By Richard Bleil
Here’s something that I’ve not seen discussed recently: isolationism increases the risk of war.
In the early years of his term. our president walked out on free trade pacts with the Pacific nations (TPP), and within the Northern Americas (NAFTA). He further initiated, without offering negotiations, trade wars most notably with China, but with other nations, including EU nations, thereby damaging the trade of goods. To make matters worse, he has been denigrating the UN and NATO.
It seems like, if you’re an American, you must know that Japan bombed Pearl Harbor, but I’m not sure how many people understand why. This act drew us in to a two-front war. We were already helping to defend England, and were working on plans to counter-invade Europe, but while Japan may have been friendly to the fascist German regime, to the best of my knowledge, they were not involved in the expansionist war that Germany had begun. As Germany had expanded into and conquered much of Europe, and was busy expanding its war into Africa and Russia, Japan was still half a world away from the fighting. So why would they pull the US into a conflict?
Many people don’t realize that the US had imposed oil and rubber imports to Japan and an embargo on the island nation. In the ’30’s, Japan assumed an expansionist stance claiming divine right to reunite the Asian continent and was encroaching into the Chinese territory. Their actions lead to the second Sino-Japanese war which began in 1937.
In 1931, the Japanese invasion of Manchuria in 1931, which was internationally condemned by the League of Nations, the predecessor to the UN. Further tensions rose when Japan was not given equal footing in other international organizations, and in support of the condemnation, the US stopped providing rubber and oil to Japan, components critical to their war manufacturing. In response, Japan attacked the US at Pearl Harbor, as well as other League of Nation countries, essentially expanding the war already engulfing much of the world.
Questions of right or wrong, justified or unjustified aside, the attack was a direct result of an interruption in trade. I am in no way suggesting that the strain between the US and China today will inevitably lead to another war (world or otherwise). Rather, I am saying that international security is weaker than it was just a few years ago.

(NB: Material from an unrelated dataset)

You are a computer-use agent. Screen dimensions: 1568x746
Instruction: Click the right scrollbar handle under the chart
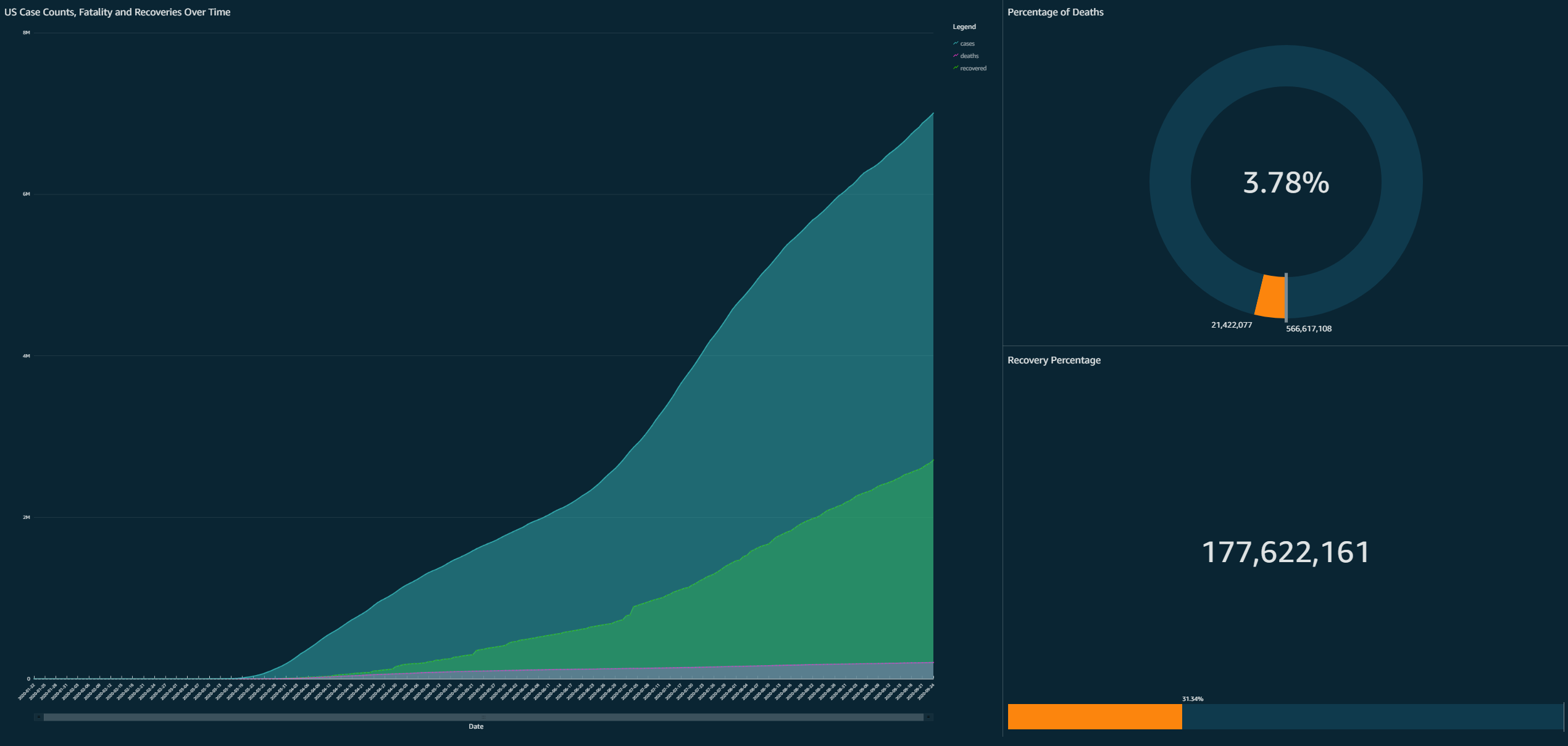click(x=928, y=717)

Japan felt it had to respond to the US sanctions threatening the materials needed for it to fight its war with China, and as long as they were not getting the materials they needed anyway, what did they have to lose? The plan was military dominance in the Pacific. By knocking out the US fleet (which they very nearly did), they could block shipping, threaten the US west coast, and keep the US at bay until there was no choice but for the US to “sue for peace” and resume trade of these critical materials.
The more dependent nations are on one another, the more reasons they have to maintain peace. While the president frets about “unfair tariffs” (which they may be; I don’t know), he has successfully crippled a lot of trade, including basic materials such as food and aluminum. The nations that historically traded with the US are now forced to build new and more reliable trade partners with other nations. By the time the trade war ends, normal trades will still not bounce back to where they had been, because these nations now have new relationships and no longer are dependent on imports from the US. What’s worse, now they no longer have these needs being met, so peace with the US becomes less important.
You and I both know that American military strength will protect us. It’s not my intention to scare anybody. The point, though, is to point out the corrosion of support for the US, and the dangers of loss of the interconnectedness that did play a key role in keeping peace not just for the US, but for the world as well. As the US becomes increasingly isolationist and alienated from our allies, what are the odds of other nations coming to our aid as they did after 911? As our trade weakens, if it does not bounce back, how much erosion will our economy suffer? And if our economy begins to erode, how will that affect our military funding? The president won on a platform of being a business man, not a politician, and many people liked the idea of getting politicians out of politics, but in his time, not only has he harmed many US businesses and citizens with his reckless trade wars and taxation policies, he has also demonstrated a distinct lack of understanding the importance of international relations.